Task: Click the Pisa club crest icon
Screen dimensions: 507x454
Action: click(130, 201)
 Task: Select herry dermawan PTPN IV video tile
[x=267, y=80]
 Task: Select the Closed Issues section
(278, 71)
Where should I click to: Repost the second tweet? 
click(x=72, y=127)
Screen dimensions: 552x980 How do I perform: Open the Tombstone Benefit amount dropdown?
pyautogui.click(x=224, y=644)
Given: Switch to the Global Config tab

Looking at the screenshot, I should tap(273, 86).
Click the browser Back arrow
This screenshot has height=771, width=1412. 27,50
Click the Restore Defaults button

__SHORT PROBLEM__: Copy out every one of the records above, word for word, line for line.

__ANSWER IN FULL__:
Task: Click the Pisa club crest icon
Screen dimensions: 507x454
Action: click(130, 201)
 Task: Select herry dermawan PTPN IV video tile
[x=267, y=80]
 Task: Select the Closed Issues section
(278, 71)
Where should I click to: Repost the second tweet? 
click(x=72, y=127)
Screen dimensions: 552x980 How do I perform: Open the Tombstone Benefit amount dropdown?
pyautogui.click(x=224, y=644)
Given: Switch to the Global Config tab

Looking at the screenshot, I should tap(273, 86).
Click the browser Back arrow
This screenshot has height=771, width=1412. 27,50
Click the Restore Defaults button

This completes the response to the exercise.